START Data listing
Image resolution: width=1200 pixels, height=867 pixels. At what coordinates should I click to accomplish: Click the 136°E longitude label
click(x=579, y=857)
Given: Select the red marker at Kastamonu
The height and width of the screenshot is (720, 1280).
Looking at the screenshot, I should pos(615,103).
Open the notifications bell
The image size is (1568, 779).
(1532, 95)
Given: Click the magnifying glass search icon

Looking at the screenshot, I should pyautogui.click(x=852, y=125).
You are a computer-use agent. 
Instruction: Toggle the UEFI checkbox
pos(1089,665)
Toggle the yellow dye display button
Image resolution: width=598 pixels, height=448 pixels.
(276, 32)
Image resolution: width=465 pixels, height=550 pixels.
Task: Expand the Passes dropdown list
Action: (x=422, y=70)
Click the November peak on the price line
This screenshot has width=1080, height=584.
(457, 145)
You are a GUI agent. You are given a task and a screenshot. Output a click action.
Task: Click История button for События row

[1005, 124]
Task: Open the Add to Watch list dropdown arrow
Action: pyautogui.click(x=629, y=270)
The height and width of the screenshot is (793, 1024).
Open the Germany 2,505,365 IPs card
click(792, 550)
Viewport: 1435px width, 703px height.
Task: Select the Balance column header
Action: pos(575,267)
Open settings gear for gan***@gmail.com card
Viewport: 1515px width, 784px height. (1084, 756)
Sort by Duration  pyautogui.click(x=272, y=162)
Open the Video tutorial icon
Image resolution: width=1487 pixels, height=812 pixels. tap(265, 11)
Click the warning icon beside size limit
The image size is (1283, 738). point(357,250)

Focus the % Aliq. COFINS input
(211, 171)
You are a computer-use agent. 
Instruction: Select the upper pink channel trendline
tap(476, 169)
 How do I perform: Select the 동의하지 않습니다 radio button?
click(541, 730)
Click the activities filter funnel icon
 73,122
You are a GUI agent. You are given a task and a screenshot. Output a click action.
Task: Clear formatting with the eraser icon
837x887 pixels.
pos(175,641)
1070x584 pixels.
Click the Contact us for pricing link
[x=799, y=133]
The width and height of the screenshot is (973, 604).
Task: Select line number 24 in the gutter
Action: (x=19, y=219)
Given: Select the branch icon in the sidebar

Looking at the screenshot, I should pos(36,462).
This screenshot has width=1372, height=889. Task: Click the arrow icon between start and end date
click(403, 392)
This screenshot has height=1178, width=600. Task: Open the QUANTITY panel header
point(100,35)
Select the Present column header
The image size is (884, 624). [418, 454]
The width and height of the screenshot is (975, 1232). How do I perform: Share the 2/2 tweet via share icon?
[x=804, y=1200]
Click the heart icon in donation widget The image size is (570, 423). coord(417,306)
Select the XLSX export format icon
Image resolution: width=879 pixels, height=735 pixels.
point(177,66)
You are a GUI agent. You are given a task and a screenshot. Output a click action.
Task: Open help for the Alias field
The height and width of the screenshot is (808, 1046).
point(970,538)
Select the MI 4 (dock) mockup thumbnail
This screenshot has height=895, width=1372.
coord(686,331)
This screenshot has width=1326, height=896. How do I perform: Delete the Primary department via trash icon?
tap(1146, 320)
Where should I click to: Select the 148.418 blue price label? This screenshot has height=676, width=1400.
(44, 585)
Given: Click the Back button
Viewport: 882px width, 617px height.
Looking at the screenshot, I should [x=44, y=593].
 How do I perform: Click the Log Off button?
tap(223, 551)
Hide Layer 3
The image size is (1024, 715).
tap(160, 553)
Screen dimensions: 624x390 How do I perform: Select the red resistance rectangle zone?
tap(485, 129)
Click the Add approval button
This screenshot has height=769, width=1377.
END Data listing
Where the line holding "This screenshot has width=1326, height=896." appears in the listing above, start reproducing exactly, and end with the line holding "Given: Click the Back button".

This screenshot has width=1326, height=896. How do I perform: Delete the Primary department via trash icon?
tap(1146, 320)
Where should I click to: Select the 148.418 blue price label? This screenshot has height=676, width=1400.
(44, 585)
Given: Click the Back button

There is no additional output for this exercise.